Доктор Квинн была лечащим врачом Джоан – умная, рассудительная одинокая женщина, и мне всегда казалось, что, если бы она лечила меня, я бы до сих пор находилась в «Каплане» или, что более вероятно, в «Уаймарке». Доктор Квинн обладала чем-то таким, что нравилось Джоан и от чего меня бросало в дрожь.
Джоан тараторила об эго и подсознании, и я мысленно переключилась на другой предмет – нераспакованный сверток в коричневой бумаге в нижнем ящике. С доктором Нолан я никогда не говорила об эго и подсознании. Я вообще не очень-то помнила, о чем с ней говорила.
– …И стану жить в городе.
Я снова прислушалась к Джоан.
– Где? – спросила я, стараясь скрыть зависть.

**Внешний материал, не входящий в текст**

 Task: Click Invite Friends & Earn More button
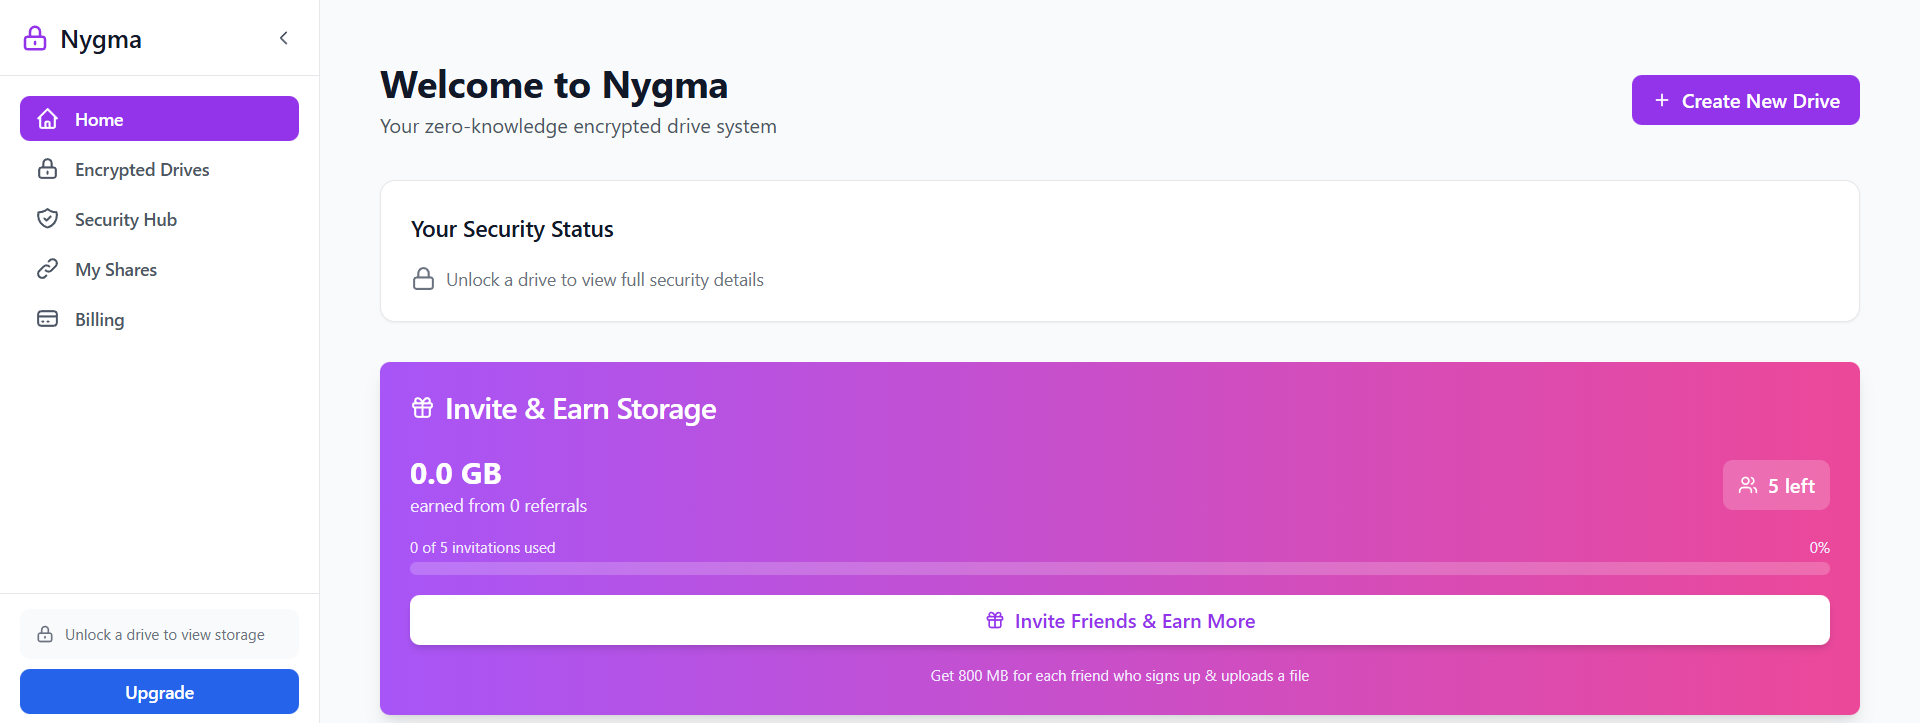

Доктор Нолан сказала, что я смогу вернуться в колледж во втором семестре по ее рекомендации и на стипендию Филомены Гини, но поскольку врачи запретили мне в этот промежуток времени жить у мамы, я останусь в клинике до начала зимнего семестра. И теперь я чувствовала несправедливость в том, что Джоан обогнала меня и выпишется первой.
– Где именно? – не унималась я. – Тебе же не разрешат жить одной, так ведь?
Джоан только на прошлой неделе вновь позволили выезжать в город.
– Ой, ну конечно нет. Я буду жить в Кембридже с медсестрой по фамилии Кеннеди. Ее соседка по комнате недавно вышла замуж, и теперь ей нужно кого-то подселить.
– Поздравляю. – Я подняла бокал с яблочным сидром, и мы чокнулись. Несмотря на всю свою глубокую неприязнь, я подумала, что никогда не перестану ценить Джоан. Выходило так, что нас свели некие чрезвычайные обстоятельства, вроде войны или чумы, и у нас был общий мир. – Когда ты уезжаешь?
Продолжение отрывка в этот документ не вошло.